The downgrade brings Moody's in line with the other two major credit rating agencies, Fitch Ratings and Standard & Poor's (S&P), which lowered their credit ratings for US debt in 2023 and 2011, respectively. The move is likely to rattle financial markets and push up interest rates, potentially creating an additional financial burden for Americans already struggling with tariffs and inflation.
According to Moody's, the decision to downgrade US debt was influenced by "the increase over more than a decade in government debt and interest payment ratios to levels that are significantly higher than similarly rated sovereigns." The agency expects borrowing needs to continue to grow and weigh on the US economy as a whole.
The White House responded to the downgrade, with spokesperson Kush Desai stating that the Trump administration is focused on "fixing Biden's mess" by slashing waste, fraud, and abuse in government and passing the "One Big Beautiful Bill" to get the country's finances back in order. However, the Treasury Department did not immediately respond to requests for comment.
Moody's initially put the US on notice for a potential downgrade in November, citing recent events that exemplified America's extraordinary political divide, including the country's near-default last summer and the resulting ouster of House Speaker Kevin McCarthy.

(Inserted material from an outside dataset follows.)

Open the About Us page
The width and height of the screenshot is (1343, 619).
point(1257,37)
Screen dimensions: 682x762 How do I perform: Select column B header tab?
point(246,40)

Despite the downgrade, Moody's considers the US outlook "stable" due to the country's long history of effective monetary policy led by an independent Federal Reserve. However, President Trump has recently raised questions about whether he would continue to respect the central bank's independence, and has previously threatened to fire Chair Jerome Powell.
The Aa1 rating is still considered strong, and Moody's noted that America's system of governance, albeit challenged, gives the agency confidence that the US still deserves a near-perfect credit rating. The agency stated that increasing government revenue or reducing spending could restore the US's AAA rating.

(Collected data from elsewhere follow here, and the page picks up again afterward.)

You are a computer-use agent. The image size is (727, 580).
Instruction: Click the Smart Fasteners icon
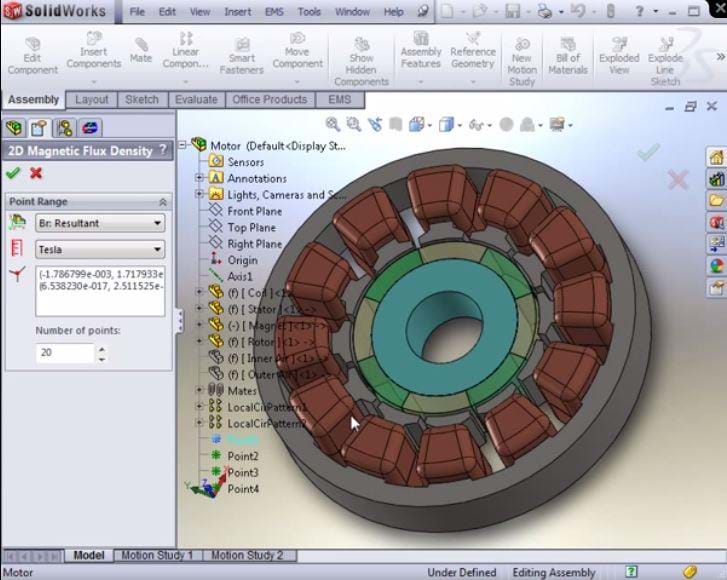click(x=242, y=57)
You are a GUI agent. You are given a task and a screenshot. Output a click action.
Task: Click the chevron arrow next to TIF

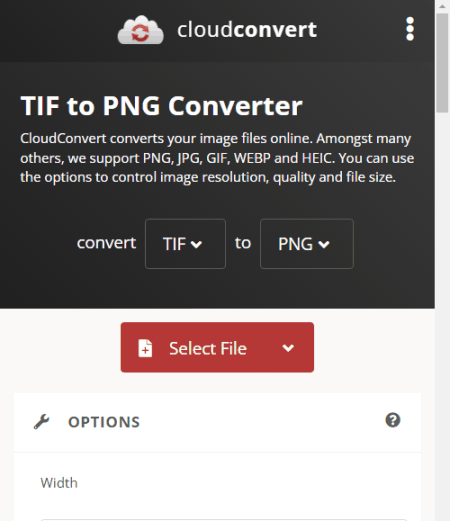coord(196,244)
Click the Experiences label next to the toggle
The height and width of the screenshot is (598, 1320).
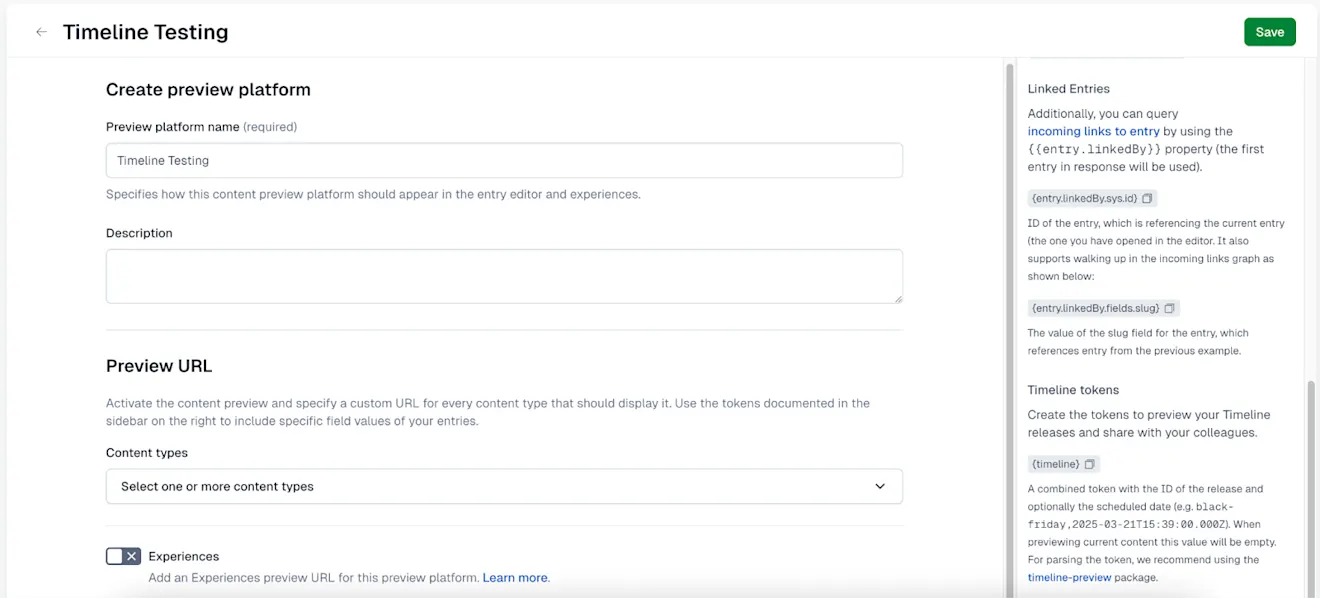(184, 556)
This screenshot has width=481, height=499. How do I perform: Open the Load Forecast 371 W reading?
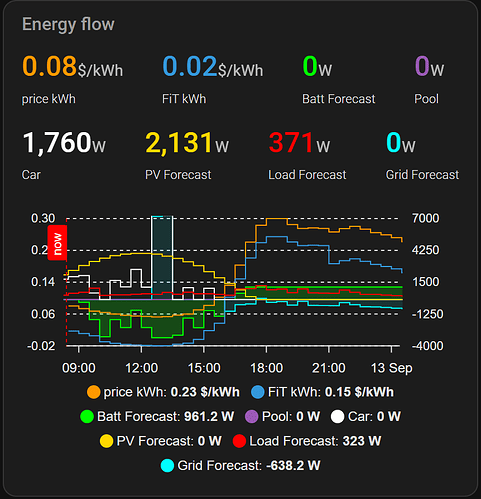[x=299, y=143]
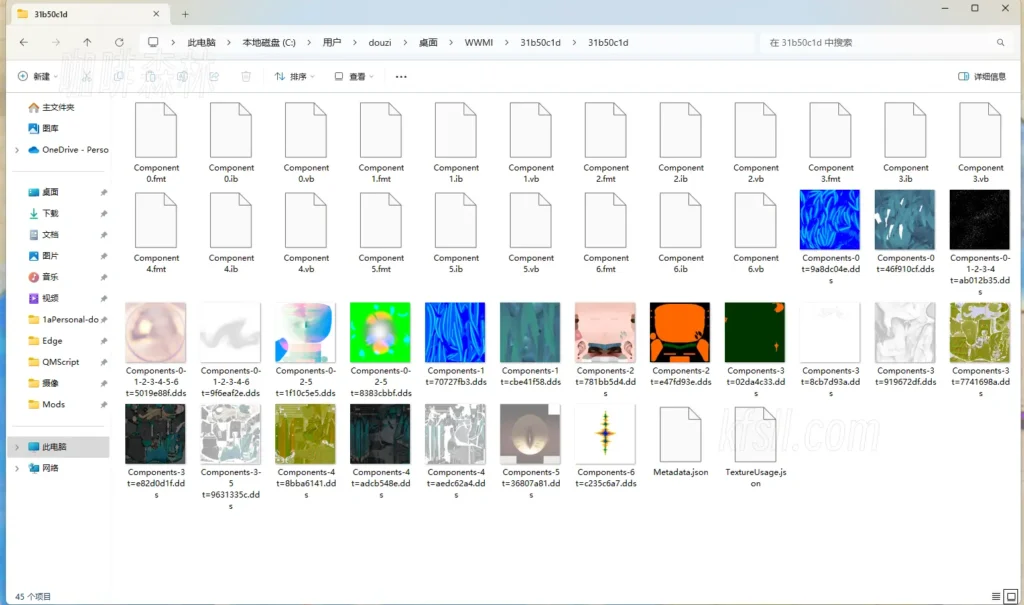Select the Copy icon on the toolbar
The width and height of the screenshot is (1024, 605).
tap(119, 76)
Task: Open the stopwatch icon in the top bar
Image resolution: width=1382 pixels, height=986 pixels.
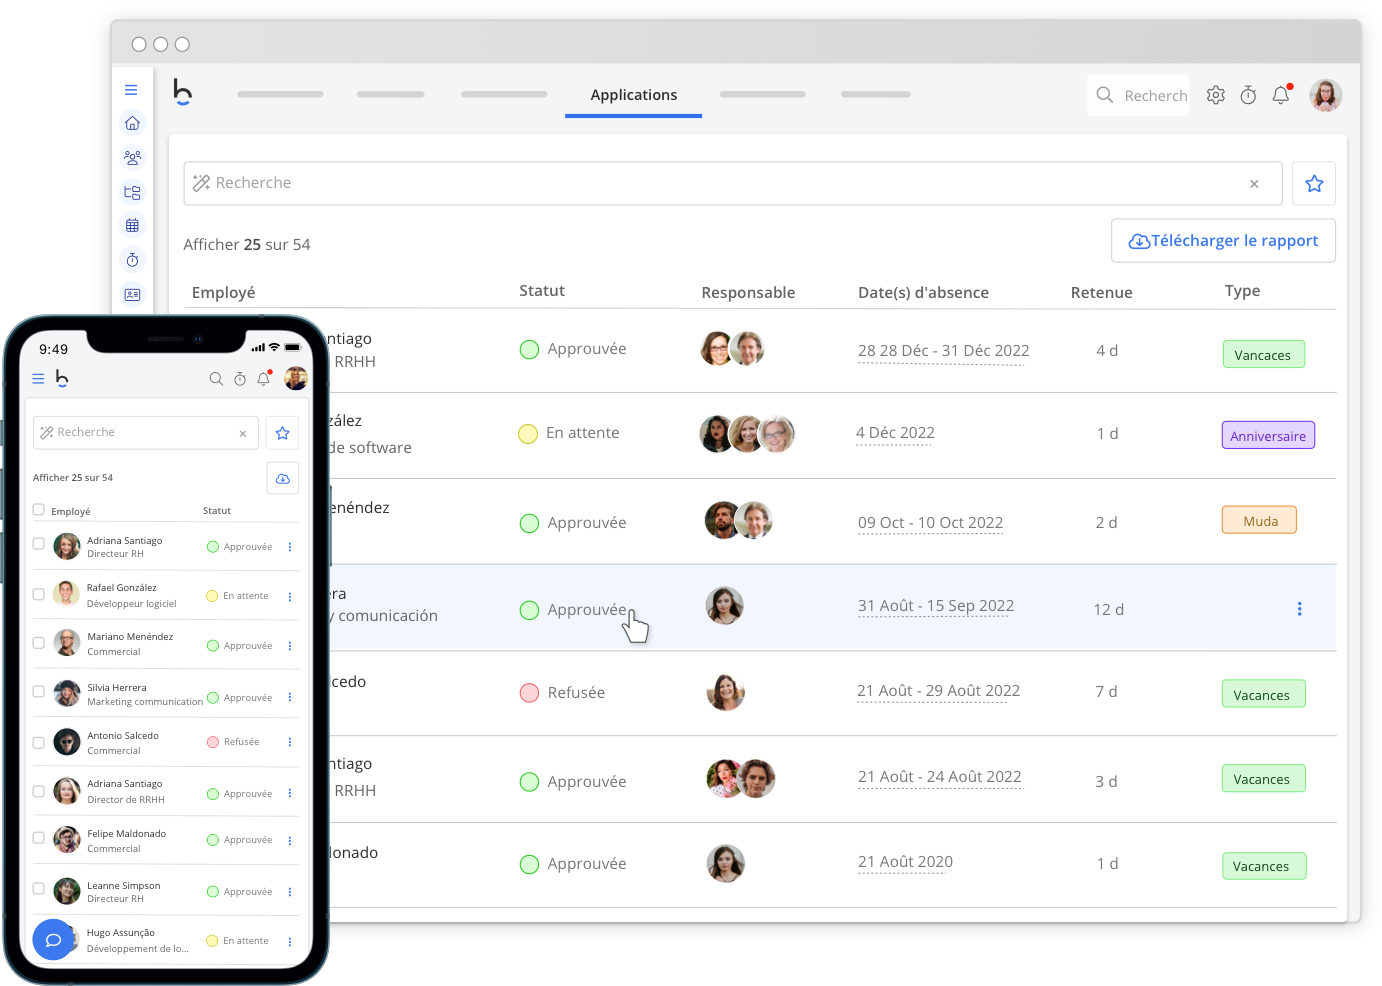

However, it remains unclear whether the Trump administration's efforts to cut spending and reduce the deficit will be enough to change the country's borrowing needs. The US is approaching a summer deadline for when the country could default on its debt unless the borrowing limit is raised, according to Treasury Department estimates.

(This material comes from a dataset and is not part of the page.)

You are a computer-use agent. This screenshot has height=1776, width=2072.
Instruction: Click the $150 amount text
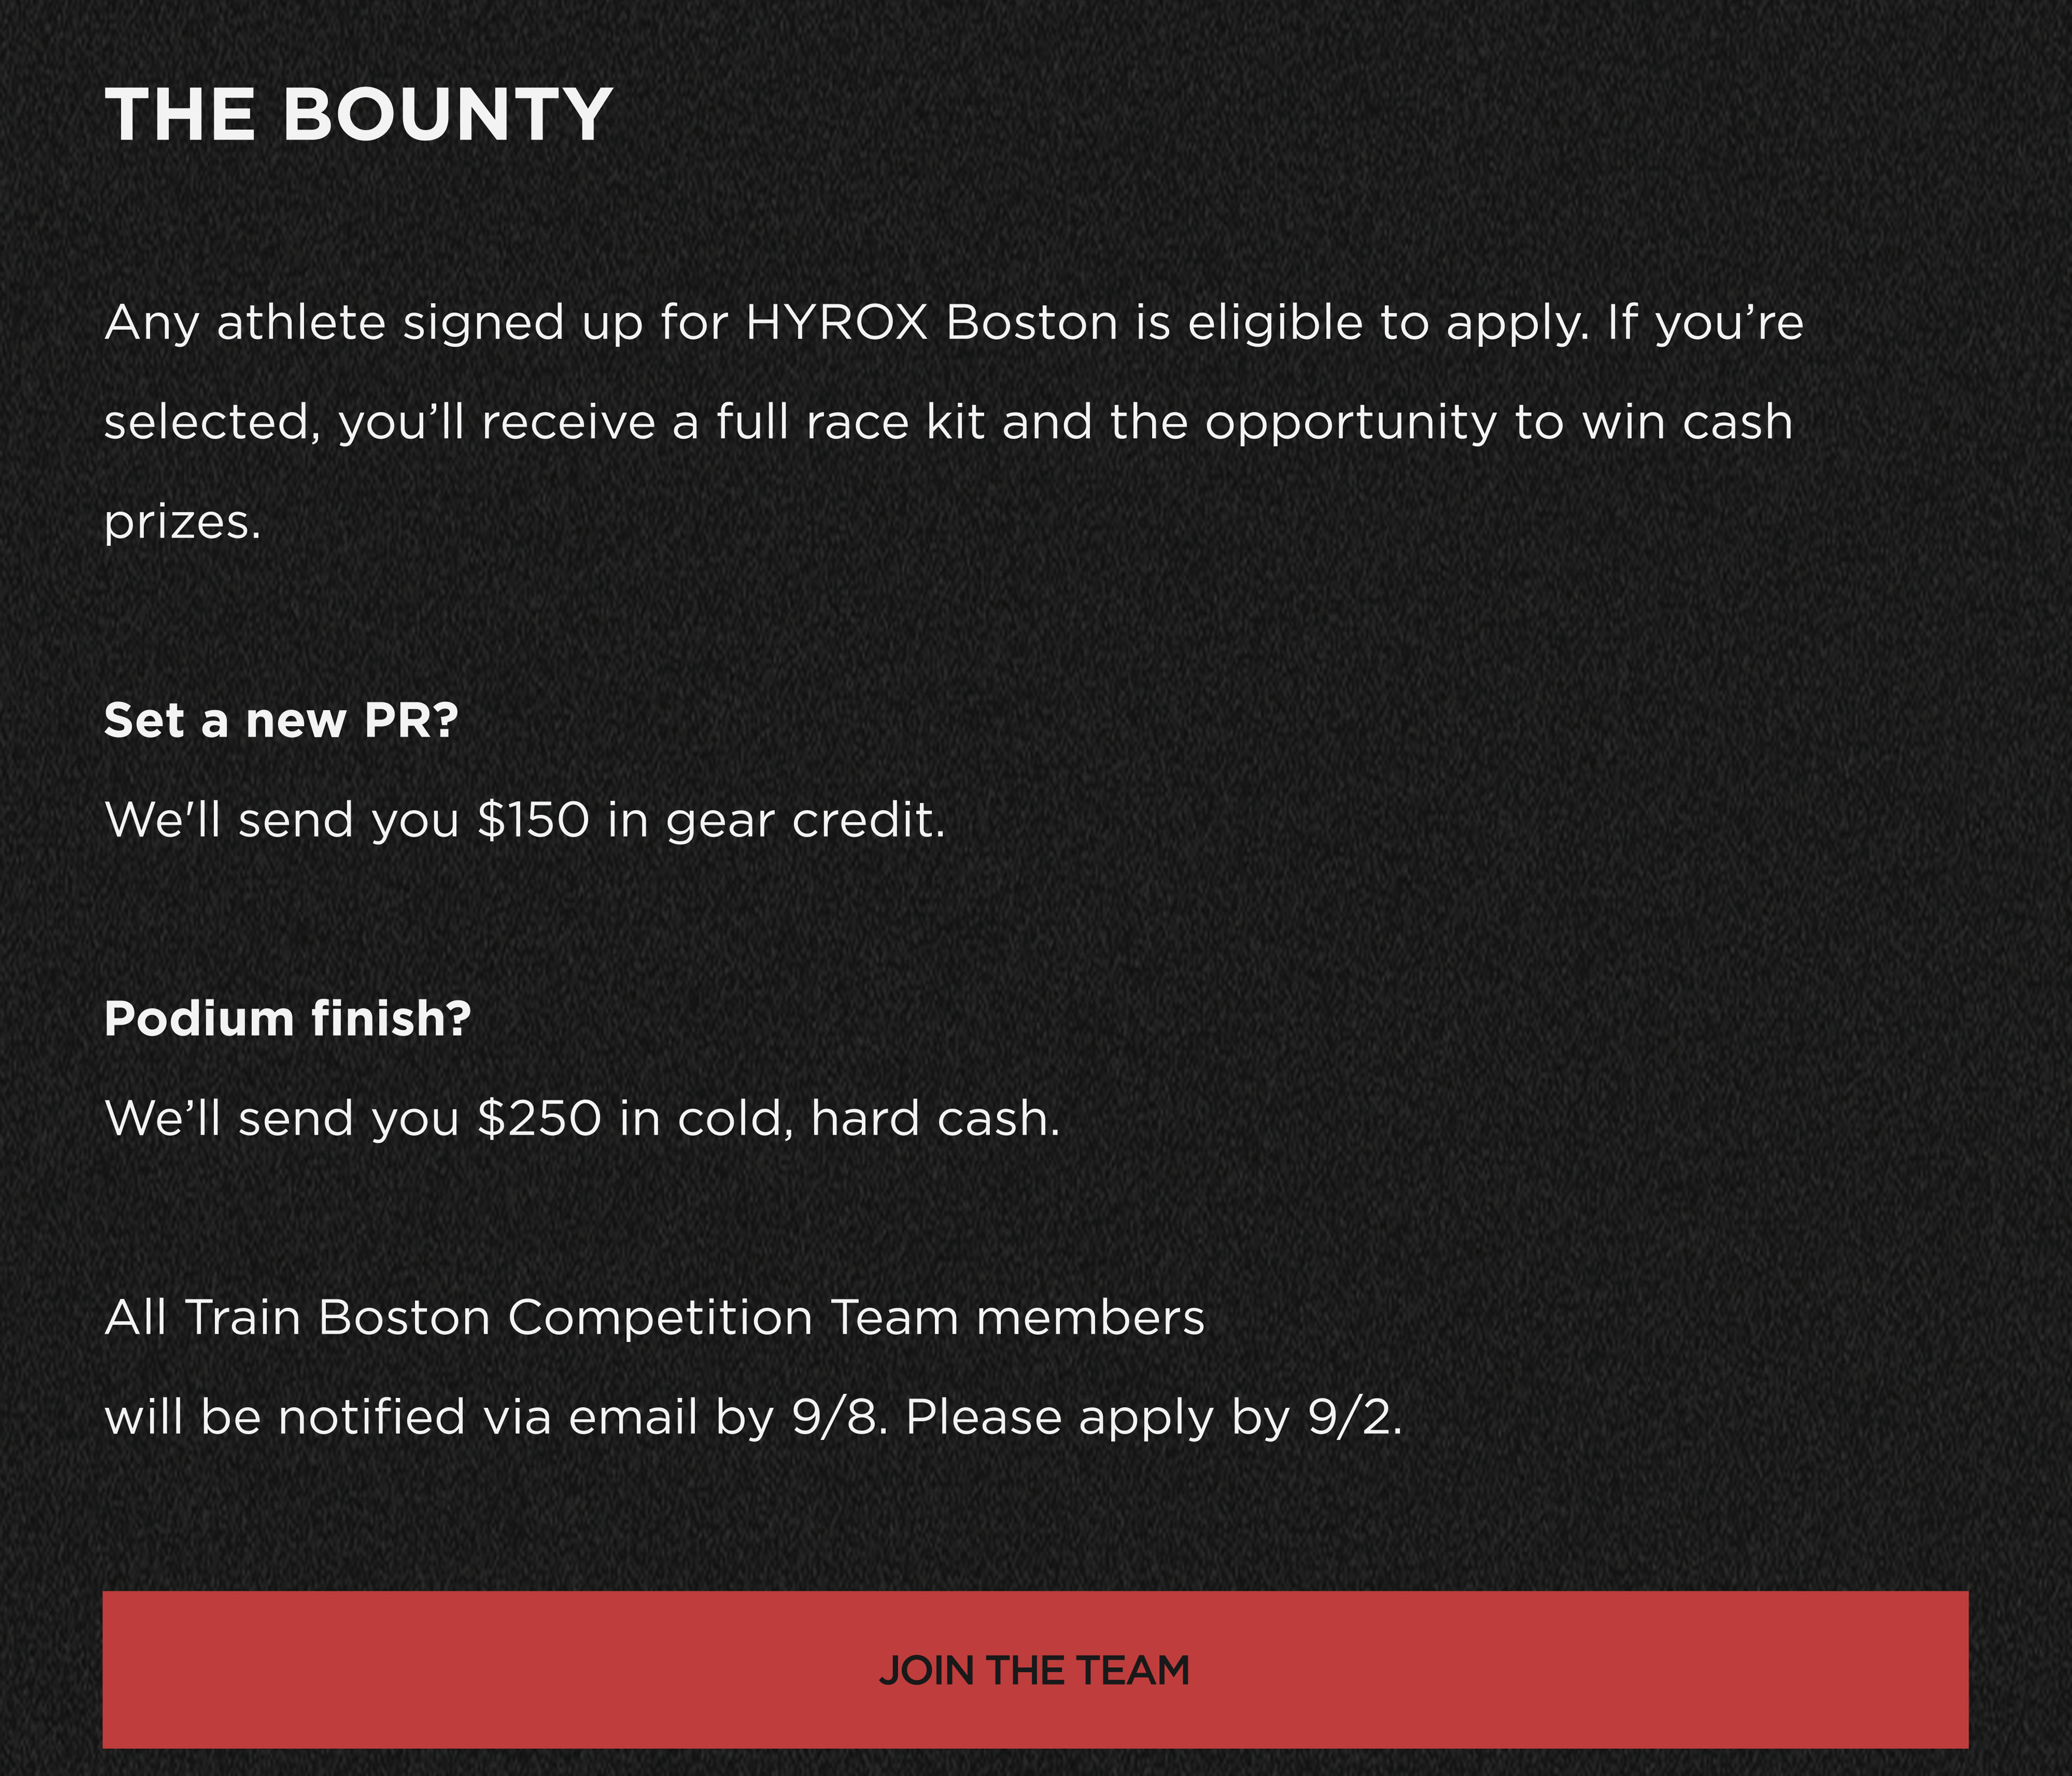(x=533, y=820)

The downgrade is likely to have significant implications for Americans, as US debt has long been considered a safe haven for investors. A downgrade could cause US Treasury yields to rise, influencing all kinds of debt, from mortgage rates to contracts written around the world.
US Debt-to-GDP Ratio:Total US Debt/US GDP=28.4 trillion/22.6 trillion≈125.7
The US debt-to-GDP ratio has been increasing steadily over the past decade, and the downgrade is likely to put upward pressure on interest rates. As the US continues to grapple with its fiscal challenges, the implications of the downgrade will be closely watched by investors and policymakers around the world.